We optimized the inputs so the network’s output splits 50 % for one target digit and 50 % for the other by averaging their cross-entropy losses. The resulting images are classified at about 48 % vs. 52 %, confirming the method works.

---


### Task 3

In [None]:
initial_dream = torch.randn(10, 1, 28, 28, device=device)

def dream_with_l2_animated(initial_dream, lambda_l2, steps=200):
    dream = initial_dream.clone().detach().requires_grad_(True)
    net.eval()
    targets = torch.arange(10, device=device)

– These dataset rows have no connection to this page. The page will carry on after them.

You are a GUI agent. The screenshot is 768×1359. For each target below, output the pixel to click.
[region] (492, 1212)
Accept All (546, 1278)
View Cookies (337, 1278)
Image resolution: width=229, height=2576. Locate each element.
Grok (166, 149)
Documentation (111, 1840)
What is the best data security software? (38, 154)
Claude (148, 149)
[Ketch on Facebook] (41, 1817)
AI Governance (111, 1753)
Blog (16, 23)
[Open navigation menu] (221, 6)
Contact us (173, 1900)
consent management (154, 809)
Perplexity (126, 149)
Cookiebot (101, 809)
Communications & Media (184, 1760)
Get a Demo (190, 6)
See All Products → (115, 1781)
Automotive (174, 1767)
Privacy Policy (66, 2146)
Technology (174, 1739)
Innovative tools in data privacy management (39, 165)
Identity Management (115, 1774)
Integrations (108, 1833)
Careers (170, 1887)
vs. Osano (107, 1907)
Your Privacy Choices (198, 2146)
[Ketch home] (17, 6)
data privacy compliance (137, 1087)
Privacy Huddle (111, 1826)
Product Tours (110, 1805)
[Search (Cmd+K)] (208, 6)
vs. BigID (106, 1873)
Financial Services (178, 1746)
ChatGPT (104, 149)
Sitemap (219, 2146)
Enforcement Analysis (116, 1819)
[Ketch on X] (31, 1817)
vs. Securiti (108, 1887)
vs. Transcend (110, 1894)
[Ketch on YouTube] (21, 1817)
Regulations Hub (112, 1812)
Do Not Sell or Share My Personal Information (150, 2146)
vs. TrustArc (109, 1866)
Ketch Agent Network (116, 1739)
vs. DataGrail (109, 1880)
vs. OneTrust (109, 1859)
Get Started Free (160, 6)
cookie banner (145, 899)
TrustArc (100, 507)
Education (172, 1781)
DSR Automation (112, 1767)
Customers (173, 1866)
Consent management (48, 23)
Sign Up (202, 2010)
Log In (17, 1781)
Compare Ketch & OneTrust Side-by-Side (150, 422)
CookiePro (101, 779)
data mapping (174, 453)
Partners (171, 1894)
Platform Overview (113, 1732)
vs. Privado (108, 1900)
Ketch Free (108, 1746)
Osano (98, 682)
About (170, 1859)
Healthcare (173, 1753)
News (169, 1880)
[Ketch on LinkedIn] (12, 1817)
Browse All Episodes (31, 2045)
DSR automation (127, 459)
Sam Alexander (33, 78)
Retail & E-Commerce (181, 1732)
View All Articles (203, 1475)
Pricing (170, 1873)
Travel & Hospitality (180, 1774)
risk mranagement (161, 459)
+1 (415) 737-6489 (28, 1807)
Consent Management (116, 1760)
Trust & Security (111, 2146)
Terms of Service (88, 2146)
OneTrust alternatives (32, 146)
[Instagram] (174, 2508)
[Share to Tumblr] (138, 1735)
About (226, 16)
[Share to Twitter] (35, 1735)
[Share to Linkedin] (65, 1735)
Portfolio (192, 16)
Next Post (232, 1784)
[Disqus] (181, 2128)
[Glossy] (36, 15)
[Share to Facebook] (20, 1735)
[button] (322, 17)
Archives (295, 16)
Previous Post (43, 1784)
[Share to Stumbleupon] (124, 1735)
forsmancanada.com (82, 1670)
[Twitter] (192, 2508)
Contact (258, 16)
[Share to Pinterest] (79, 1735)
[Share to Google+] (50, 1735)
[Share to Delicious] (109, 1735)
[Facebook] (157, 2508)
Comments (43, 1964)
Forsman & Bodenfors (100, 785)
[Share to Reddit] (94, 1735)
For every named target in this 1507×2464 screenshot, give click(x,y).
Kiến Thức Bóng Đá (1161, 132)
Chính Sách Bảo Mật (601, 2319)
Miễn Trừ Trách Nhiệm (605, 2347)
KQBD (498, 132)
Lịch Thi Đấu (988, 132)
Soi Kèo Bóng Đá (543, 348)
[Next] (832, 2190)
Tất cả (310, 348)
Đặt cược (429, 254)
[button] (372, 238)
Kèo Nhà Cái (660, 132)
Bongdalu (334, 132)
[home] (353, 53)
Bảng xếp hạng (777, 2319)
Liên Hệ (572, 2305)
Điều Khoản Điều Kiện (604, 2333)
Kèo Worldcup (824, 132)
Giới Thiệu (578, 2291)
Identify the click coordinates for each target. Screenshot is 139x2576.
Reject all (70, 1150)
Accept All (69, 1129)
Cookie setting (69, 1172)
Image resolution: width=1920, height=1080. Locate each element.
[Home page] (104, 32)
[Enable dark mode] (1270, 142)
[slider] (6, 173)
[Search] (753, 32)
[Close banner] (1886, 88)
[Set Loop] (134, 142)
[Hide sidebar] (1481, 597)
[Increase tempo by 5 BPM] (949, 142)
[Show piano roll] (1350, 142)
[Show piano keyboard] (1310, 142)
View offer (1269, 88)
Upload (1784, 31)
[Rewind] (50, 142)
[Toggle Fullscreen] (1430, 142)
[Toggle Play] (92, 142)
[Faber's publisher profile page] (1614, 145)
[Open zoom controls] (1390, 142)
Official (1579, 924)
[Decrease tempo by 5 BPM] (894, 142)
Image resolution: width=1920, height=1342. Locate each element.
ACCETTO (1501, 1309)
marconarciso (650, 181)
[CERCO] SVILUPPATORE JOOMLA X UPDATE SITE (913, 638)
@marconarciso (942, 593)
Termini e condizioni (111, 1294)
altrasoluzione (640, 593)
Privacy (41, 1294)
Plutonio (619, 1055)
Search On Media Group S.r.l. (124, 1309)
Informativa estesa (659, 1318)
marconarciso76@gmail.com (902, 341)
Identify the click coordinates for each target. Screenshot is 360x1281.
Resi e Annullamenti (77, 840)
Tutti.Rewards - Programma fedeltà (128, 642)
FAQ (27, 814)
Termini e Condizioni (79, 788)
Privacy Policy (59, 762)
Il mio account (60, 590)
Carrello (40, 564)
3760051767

    optimizer = torch.optim.Adam([dream], lr=0.1)
    frames = []
    confidence_history = []

    for step in range(steps):
        optimizer.zero_grad()
        logits = net(dream)
        ce_loss = F.cross_entropy(logits, targets)
        l2_loss = lambda_l2 * dream.pow(2).mean()
        total_loss = ce_loss + l2_loss

        total_loss.backward()
        optimizer.step()
        dream.data.clamp_(-1, +1)

        if step % 10 == 0 or step == steps-1:
            with torch.no_grad():
                denorm = dream.detach().cpu() * 0.3081 + 0.1307
                denorm = denorm.clamp(0, 1).numpy()
                probs = F.softmax(net(dream), dim=1)
                confidences = probs[range(10), targets].detach().cpu().numpy()

            frames.append(denorm)
            confidence_history.append(confidences)

    fig, axes = plt.subplots(2, 5, figsize=(12, 5))
    fig.suptitle(f"λ = {lambda_l2}", fontsize=14, y=0.95)
    plt.subplots_adjust(top=0.85, hspace=0.3, wspace=0.3)
    plt.close()

    ims = []
    for i, ax in enumerate(axes.flatten()):
        im = ax.imshow(frames[0][i,0], cmap='gray', animated=True)
        ax.axis('off')
        ax.set_title(f"{i}\n", fontsize=10)
        ims.append(im)

    def update(frame):
        for i, im in enumerate(ims):
            im.set_array(frames[frame][i,0])
            axes.flatten()[i].set_title(f"{i}\n{confidence_history[frame][i]:.1%}", fontsize=10)
        return ims

    return FuncAnimation(fig, update, frames=len(frames), interval=100, blit=True)

lambdas = [0.001, 0.01, 0.1, 1.0, 10.0]

for l in lambdas:
    ani = dream_with_l2_animated(initial_dream, l)
    display(HTML(ani.to_html5_video()))
    plt.close()

As  $\lambda$ increases, the images become progressively smoother but also more blurred. $L_2$ penalizes large pixel values equally, so the optimizer is forced to use only darker tones. All generated digits are still classified correctly, however, at $\lambda=10$ the network’s confidence never reaches $100\%$, instead stabilizing at about $98\%$. Only at $\lambda=10$ do the outputs for digits $0$ and $5$, despite their blurriness, actually resemble recognizable MNIST digits.